── Data excerpts

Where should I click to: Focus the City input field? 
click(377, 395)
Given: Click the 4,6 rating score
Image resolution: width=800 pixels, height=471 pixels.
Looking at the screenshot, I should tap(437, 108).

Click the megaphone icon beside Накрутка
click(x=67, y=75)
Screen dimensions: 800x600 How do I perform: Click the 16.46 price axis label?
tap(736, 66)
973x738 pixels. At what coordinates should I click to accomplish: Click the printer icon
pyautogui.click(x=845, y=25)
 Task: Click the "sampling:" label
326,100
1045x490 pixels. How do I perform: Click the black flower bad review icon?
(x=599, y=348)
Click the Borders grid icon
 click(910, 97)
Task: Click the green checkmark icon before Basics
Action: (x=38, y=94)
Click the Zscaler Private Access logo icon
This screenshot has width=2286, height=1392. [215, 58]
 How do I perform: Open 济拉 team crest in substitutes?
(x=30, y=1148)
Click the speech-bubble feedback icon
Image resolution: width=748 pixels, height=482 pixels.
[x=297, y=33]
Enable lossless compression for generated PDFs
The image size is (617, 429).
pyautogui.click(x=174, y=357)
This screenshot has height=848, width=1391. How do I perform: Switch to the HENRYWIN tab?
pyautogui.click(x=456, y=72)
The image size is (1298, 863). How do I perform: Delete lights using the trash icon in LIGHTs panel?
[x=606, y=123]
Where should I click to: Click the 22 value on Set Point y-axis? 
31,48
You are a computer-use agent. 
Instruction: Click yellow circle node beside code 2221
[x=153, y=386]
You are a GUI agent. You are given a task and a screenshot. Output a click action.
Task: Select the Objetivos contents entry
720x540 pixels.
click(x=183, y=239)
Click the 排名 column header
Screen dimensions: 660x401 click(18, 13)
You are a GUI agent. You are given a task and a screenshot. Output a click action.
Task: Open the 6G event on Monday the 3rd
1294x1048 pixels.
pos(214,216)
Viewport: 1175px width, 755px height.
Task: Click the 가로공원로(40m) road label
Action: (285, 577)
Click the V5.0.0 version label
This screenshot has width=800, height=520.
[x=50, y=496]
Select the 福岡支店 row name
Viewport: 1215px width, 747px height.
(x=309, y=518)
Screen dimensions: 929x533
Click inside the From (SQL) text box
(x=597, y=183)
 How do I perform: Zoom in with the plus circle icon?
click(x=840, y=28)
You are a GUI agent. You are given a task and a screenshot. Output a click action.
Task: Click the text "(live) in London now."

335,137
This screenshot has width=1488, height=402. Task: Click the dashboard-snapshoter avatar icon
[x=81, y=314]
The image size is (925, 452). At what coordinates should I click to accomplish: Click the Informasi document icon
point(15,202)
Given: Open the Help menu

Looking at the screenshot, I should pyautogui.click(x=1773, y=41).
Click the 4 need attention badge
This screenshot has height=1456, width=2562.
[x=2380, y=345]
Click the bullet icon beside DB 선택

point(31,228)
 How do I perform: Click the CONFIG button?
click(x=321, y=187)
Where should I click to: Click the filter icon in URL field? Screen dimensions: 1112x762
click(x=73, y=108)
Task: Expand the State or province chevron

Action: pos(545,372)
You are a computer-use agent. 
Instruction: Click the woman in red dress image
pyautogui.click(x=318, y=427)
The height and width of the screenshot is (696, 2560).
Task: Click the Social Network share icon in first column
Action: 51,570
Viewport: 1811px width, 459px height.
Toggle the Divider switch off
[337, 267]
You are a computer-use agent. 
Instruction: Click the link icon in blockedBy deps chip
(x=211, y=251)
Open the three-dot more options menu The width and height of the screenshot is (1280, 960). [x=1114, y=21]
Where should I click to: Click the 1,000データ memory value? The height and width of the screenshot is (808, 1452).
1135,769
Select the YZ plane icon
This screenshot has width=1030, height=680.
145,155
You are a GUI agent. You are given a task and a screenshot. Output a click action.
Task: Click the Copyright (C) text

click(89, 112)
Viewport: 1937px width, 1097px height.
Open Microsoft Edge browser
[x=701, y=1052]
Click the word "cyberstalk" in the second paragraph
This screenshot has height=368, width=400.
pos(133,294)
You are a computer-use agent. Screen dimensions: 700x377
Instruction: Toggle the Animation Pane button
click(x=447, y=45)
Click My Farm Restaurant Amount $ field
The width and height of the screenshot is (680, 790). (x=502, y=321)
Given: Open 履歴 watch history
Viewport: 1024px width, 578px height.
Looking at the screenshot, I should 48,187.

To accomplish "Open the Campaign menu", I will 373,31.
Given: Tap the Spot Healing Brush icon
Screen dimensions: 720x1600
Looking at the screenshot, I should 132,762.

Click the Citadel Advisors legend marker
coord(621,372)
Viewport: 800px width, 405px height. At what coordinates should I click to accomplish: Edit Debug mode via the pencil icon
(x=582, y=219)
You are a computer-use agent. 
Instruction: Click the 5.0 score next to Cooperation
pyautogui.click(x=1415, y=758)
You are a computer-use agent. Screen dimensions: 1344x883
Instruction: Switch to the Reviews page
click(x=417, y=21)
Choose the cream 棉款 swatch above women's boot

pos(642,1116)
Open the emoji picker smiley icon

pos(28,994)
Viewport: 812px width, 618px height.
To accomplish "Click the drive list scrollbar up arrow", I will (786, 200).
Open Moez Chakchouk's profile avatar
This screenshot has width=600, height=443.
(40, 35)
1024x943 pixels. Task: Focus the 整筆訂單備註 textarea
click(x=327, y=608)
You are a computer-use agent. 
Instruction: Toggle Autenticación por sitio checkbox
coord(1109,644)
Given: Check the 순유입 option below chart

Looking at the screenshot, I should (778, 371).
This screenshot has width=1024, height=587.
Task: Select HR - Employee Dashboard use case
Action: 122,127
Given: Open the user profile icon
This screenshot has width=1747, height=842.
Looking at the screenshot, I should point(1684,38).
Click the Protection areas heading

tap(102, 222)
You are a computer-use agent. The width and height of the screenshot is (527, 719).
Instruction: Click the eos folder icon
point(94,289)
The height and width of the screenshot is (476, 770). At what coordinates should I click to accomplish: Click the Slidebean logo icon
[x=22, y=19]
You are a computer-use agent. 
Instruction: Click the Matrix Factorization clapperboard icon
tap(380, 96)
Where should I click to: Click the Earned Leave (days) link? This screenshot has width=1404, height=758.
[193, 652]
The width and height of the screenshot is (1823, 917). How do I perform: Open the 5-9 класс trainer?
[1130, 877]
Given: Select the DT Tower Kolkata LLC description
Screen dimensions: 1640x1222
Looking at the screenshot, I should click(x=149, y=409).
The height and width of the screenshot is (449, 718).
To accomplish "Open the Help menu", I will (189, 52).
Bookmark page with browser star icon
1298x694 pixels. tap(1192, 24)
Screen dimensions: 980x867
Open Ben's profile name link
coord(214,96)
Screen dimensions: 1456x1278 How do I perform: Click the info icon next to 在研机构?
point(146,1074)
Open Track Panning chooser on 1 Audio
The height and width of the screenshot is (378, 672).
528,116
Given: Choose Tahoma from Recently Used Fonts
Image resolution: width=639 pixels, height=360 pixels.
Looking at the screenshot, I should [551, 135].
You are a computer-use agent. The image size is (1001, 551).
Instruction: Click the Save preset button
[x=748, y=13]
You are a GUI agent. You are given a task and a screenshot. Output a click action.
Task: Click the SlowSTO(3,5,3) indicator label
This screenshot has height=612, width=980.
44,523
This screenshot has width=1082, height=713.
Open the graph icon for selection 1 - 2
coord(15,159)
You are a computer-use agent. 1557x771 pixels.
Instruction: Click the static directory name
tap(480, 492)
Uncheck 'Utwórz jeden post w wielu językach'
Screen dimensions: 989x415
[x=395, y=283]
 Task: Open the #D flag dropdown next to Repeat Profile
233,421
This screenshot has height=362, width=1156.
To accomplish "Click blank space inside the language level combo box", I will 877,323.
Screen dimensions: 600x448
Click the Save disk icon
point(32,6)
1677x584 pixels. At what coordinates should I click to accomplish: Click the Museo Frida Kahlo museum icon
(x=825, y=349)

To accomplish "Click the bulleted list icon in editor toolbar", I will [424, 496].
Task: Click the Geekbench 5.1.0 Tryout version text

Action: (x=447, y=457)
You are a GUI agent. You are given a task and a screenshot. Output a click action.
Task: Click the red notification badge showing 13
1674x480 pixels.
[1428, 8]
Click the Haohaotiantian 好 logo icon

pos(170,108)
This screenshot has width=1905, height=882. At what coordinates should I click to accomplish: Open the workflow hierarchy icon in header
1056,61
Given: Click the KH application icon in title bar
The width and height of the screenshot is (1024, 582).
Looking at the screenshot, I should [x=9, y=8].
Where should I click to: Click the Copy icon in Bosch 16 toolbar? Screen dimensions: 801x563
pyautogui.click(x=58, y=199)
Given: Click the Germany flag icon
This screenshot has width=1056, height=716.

────

▶ [Directions]: In the data above, find the line that contains "Instruction: Click the Matrix" and the line that contains "You are a computer-use agent. The image". Repeat exactly those lines and every line between them, and only those.

▶ [Exercise solution]:
Instruction: Click the Matrix Factorization clapperboard icon
tap(380, 96)
Where should I click to: Click the Earned Leave (days) link? This screenshot has width=1404, height=758.
[193, 652]
The width and height of the screenshot is (1823, 917). How do I perform: Open the 5-9 класс trainer?
[1130, 877]
Given: Select the DT Tower Kolkata LLC description
Screen dimensions: 1640x1222
Looking at the screenshot, I should click(x=149, y=409).
The height and width of the screenshot is (449, 718).
To accomplish "Open the Help menu", I will (189, 52).
Bookmark page with browser star icon
1298x694 pixels. tap(1192, 24)
Screen dimensions: 980x867
Open Ben's profile name link
coord(214,96)
Screen dimensions: 1456x1278 How do I perform: Click the info icon next to 在研机构?
point(146,1074)
Open Track Panning chooser on 1 Audio
The height and width of the screenshot is (378, 672).
528,116
Given: Choose Tahoma from Recently Used Fonts
Image resolution: width=639 pixels, height=360 pixels.
Looking at the screenshot, I should [551, 135].
You are a computer-use agent. The image size is (1001, 551).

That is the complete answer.